# [RECORDS]
-- Opening Marker --

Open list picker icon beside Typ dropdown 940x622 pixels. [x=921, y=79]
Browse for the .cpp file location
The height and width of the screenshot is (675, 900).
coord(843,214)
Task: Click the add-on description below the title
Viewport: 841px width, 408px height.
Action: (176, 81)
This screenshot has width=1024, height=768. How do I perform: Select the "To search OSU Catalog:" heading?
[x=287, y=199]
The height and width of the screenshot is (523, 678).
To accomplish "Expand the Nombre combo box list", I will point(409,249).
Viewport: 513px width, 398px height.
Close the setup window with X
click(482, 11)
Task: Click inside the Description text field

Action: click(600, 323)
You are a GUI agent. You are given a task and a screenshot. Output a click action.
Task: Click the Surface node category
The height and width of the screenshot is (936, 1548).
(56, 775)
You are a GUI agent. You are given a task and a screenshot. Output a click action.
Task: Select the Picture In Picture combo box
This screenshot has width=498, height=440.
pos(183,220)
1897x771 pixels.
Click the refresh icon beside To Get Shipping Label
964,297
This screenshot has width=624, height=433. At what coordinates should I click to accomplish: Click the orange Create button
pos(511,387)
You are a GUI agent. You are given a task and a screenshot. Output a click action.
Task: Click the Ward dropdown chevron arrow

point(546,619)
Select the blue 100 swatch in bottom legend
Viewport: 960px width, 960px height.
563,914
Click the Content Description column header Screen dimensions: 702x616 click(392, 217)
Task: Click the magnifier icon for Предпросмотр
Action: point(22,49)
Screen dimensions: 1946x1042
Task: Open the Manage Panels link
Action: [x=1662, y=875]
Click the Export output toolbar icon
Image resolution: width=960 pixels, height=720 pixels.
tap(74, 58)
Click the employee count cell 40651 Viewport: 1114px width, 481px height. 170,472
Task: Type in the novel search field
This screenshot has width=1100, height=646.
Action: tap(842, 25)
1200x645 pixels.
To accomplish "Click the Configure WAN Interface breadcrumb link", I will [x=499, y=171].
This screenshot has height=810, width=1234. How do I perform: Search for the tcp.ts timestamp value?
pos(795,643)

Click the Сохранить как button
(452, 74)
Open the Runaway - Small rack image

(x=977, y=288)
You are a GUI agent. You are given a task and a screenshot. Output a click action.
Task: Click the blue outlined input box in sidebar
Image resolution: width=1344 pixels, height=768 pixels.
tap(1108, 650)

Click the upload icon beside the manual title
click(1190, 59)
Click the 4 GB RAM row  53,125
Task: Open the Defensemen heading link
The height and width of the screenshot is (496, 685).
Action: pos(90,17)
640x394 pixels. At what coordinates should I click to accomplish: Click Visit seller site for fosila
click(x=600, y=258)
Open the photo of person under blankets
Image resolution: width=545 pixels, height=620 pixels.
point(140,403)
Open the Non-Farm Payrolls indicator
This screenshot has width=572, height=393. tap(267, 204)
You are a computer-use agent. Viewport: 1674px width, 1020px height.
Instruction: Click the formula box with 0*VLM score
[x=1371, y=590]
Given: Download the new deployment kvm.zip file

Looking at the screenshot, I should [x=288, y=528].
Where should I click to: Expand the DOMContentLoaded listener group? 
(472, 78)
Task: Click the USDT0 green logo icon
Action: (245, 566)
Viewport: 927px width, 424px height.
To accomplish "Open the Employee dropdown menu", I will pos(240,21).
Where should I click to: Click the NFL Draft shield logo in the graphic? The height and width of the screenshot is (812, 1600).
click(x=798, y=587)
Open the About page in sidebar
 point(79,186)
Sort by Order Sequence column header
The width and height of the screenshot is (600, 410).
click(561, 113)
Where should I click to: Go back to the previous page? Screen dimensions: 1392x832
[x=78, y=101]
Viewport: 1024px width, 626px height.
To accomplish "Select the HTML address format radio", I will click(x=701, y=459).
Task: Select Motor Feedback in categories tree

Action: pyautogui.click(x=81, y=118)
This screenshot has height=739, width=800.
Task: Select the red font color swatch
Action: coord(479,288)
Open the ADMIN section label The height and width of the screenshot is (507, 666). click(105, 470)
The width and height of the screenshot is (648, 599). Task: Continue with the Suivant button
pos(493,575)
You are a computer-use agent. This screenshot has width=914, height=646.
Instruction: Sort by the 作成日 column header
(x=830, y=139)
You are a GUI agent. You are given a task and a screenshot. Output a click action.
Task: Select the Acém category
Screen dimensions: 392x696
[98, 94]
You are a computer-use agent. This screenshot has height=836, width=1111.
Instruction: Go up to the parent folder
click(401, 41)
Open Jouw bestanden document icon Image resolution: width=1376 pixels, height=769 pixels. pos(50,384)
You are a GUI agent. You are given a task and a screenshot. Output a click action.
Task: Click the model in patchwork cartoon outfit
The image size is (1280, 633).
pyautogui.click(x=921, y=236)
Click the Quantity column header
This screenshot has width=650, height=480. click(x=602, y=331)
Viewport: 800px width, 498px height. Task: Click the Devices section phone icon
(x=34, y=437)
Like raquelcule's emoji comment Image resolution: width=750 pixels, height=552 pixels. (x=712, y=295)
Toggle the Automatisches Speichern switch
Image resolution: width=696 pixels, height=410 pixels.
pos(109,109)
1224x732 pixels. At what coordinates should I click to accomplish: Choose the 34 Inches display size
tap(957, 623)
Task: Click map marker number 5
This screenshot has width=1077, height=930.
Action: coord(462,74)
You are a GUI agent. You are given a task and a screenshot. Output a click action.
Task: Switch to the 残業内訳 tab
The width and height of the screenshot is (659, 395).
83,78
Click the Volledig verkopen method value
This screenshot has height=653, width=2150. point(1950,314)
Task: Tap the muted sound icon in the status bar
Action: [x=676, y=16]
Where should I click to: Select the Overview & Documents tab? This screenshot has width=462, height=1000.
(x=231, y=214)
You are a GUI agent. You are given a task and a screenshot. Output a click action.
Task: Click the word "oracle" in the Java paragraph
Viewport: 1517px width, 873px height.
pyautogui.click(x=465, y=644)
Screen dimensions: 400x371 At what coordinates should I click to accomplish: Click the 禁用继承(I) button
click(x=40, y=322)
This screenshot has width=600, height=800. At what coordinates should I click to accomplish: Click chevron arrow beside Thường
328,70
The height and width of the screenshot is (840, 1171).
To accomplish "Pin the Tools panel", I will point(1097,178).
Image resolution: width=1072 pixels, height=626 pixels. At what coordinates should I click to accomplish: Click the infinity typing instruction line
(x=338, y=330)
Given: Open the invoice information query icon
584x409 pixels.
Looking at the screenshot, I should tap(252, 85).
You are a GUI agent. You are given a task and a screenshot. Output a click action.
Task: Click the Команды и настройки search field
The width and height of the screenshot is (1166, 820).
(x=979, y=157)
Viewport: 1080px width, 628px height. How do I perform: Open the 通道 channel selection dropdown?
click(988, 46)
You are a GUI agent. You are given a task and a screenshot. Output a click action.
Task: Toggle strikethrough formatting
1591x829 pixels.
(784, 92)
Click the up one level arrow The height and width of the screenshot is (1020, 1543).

-- Closing Marker --

# [EXERCISE DETAILS]
All entries above must be reproduced without a single change.

# [THE ANSWER]
Open list picker icon beside Typ dropdown 940x622 pixels. [x=921, y=79]
Browse for the .cpp file location
The height and width of the screenshot is (675, 900).
coord(843,214)
Task: Click the add-on description below the title
Viewport: 841px width, 408px height.
Action: (176, 81)
This screenshot has width=1024, height=768. How do I perform: Select the "To search OSU Catalog:" heading?
[x=287, y=199]
The height and width of the screenshot is (523, 678).
To accomplish "Expand the Nombre combo box list", I will point(409,249).
Viewport: 513px width, 398px height.
Close the setup window with X
click(482, 11)
Task: Click inside the Description text field

Action: click(600, 323)
You are a GUI agent. You are given a task and a screenshot. Output a click action.
Task: Click the Surface node category
The height and width of the screenshot is (936, 1548).
(56, 775)
You are a GUI agent. You are given a task and a screenshot. Output a click action.
Task: Select the Picture In Picture combo box
This screenshot has width=498, height=440.
pos(183,220)
1897x771 pixels.
Click the refresh icon beside To Get Shipping Label
964,297
This screenshot has width=624, height=433. At what coordinates should I click to accomplish: Click the orange Create button
pos(511,387)
You are a GUI agent. You are given a task and a screenshot. Output a click action.
Task: Click the Ward dropdown chevron arrow

point(546,619)
Select the blue 100 swatch in bottom legend
Viewport: 960px width, 960px height.
563,914
Click the Content Description column header Screen dimensions: 702x616 click(392, 217)
Task: Click the magnifier icon for Предпросмотр
Action: point(22,49)
Screen dimensions: 1946x1042
Task: Open the Manage Panels link
Action: [x=1662, y=875]
Click the Export output toolbar icon
Image resolution: width=960 pixels, height=720 pixels.
tap(74, 58)
Click the employee count cell 40651 Viewport: 1114px width, 481px height. 170,472
Task: Type in the novel search field
This screenshot has width=1100, height=646.
Action: tap(842, 25)
1200x645 pixels.
To accomplish "Click the Configure WAN Interface breadcrumb link", I will [x=499, y=171].
This screenshot has height=810, width=1234. How do I perform: Search for the tcp.ts timestamp value?
pos(795,643)

Click the Сохранить как button
(452, 74)
Open the Runaway - Small rack image

(x=977, y=288)
You are a GUI agent. You are given a task and a screenshot. Output a click action.
Task: Click the blue outlined input box in sidebar
Image resolution: width=1344 pixels, height=768 pixels.
tap(1108, 650)

Click the upload icon beside the manual title
click(1190, 59)
Click the 4 GB RAM row  53,125
Task: Open the Defensemen heading link
The height and width of the screenshot is (496, 685).
Action: pos(90,17)
640x394 pixels. At what coordinates should I click to accomplish: Click Visit seller site for fosila
click(x=600, y=258)
Open the photo of person under blankets
Image resolution: width=545 pixels, height=620 pixels.
point(140,403)
Open the Non-Farm Payrolls indicator
This screenshot has width=572, height=393. tap(267, 204)
You are a computer-use agent. Viewport: 1674px width, 1020px height.
Instruction: Click the formula box with 0*VLM score
[x=1371, y=590]
Given: Download the new deployment kvm.zip file

Looking at the screenshot, I should [x=288, y=528].
Where should I click to: Expand the DOMContentLoaded listener group? 
(472, 78)
Task: Click the USDT0 green logo icon
Action: (245, 566)
Viewport: 927px width, 424px height.
To accomplish "Open the Employee dropdown menu", I will pos(240,21).
Where should I click to: Click the NFL Draft shield logo in the graphic? The height and width of the screenshot is (812, 1600).
click(x=798, y=587)
Open the About page in sidebar
 point(79,186)
Sort by Order Sequence column header
The width and height of the screenshot is (600, 410).
click(561, 113)
Where should I click to: Go back to the previous page? Screen dimensions: 1392x832
[x=78, y=101]
Viewport: 1024px width, 626px height.
To accomplish "Select the HTML address format radio", I will click(x=701, y=459).
Task: Select Motor Feedback in categories tree

Action: pyautogui.click(x=81, y=118)
This screenshot has height=739, width=800.
Task: Select the red font color swatch
Action: coord(479,288)
Open the ADMIN section label The height and width of the screenshot is (507, 666). click(105, 470)
The width and height of the screenshot is (648, 599). Task: Continue with the Suivant button
pos(493,575)
You are a computer-use agent. This screenshot has width=914, height=646.
Instruction: Sort by the 作成日 column header
(x=830, y=139)
You are a GUI agent. You are given a task and a screenshot. Output a click action.
Task: Select the Acém category
Screen dimensions: 392x696
[98, 94]
You are a computer-use agent. This screenshot has height=836, width=1111.
Instruction: Go up to the parent folder
click(401, 41)
Open Jouw bestanden document icon Image resolution: width=1376 pixels, height=769 pixels. pos(50,384)
You are a GUI agent. You are given a task and a screenshot. Output a click action.
Task: Click the model in patchwork cartoon outfit
The image size is (1280, 633).
pyautogui.click(x=921, y=236)
Click the Quantity column header
This screenshot has width=650, height=480. click(x=602, y=331)
Viewport: 800px width, 498px height. Task: Click the Devices section phone icon
(x=34, y=437)
Like raquelcule's emoji comment Image resolution: width=750 pixels, height=552 pixels. (x=712, y=295)
Toggle the Automatisches Speichern switch
Image resolution: width=696 pixels, height=410 pixels.
pos(109,109)
1224x732 pixels. At what coordinates should I click to accomplish: Choose the 34 Inches display size
tap(957, 623)
Task: Click map marker number 5
This screenshot has width=1077, height=930.
Action: coord(462,74)
You are a GUI agent. You are given a task and a screenshot. Output a click action.
Task: Switch to the 残業内訳 tab
The width and height of the screenshot is (659, 395).
83,78
Click the Volledig verkopen method value
This screenshot has height=653, width=2150. point(1950,314)
Task: Tap the muted sound icon in the status bar
Action: [x=676, y=16]
Where should I click to: Select the Overview & Documents tab? This screenshot has width=462, height=1000.
(x=231, y=214)
You are a GUI agent. You are given a task and a screenshot. Output a click action.
Task: Click the word "oracle" in the Java paragraph
Viewport: 1517px width, 873px height.
pyautogui.click(x=465, y=644)
Screen dimensions: 400x371 At what coordinates should I click to accomplish: Click the 禁用继承(I) button
click(x=40, y=322)
This screenshot has width=600, height=800. At what coordinates should I click to accomplish: Click chevron arrow beside Thường
328,70
The height and width of the screenshot is (840, 1171).
To accomplish "Pin the Tools panel", I will point(1097,178).
Image resolution: width=1072 pixels, height=626 pixels. At what coordinates should I click to accomplish: Click the infinity typing instruction line
(x=338, y=330)
Given: Open the invoice information query icon
584x409 pixels.
Looking at the screenshot, I should tap(252, 85).
You are a GUI agent. You are given a task and a screenshot. Output a click action.
Task: Click the Команды и настройки search field
The width and height of the screenshot is (1166, 820).
(x=979, y=157)
Viewport: 1080px width, 628px height. How do I perform: Open the 通道 channel selection dropdown?
click(988, 46)
You are a GUI agent. You are given a task and a screenshot. Output a click action.
Task: Toggle strikethrough formatting
1591x829 pixels.
(784, 92)
Click the up one level arrow The height and width of the screenshot is (1020, 1543).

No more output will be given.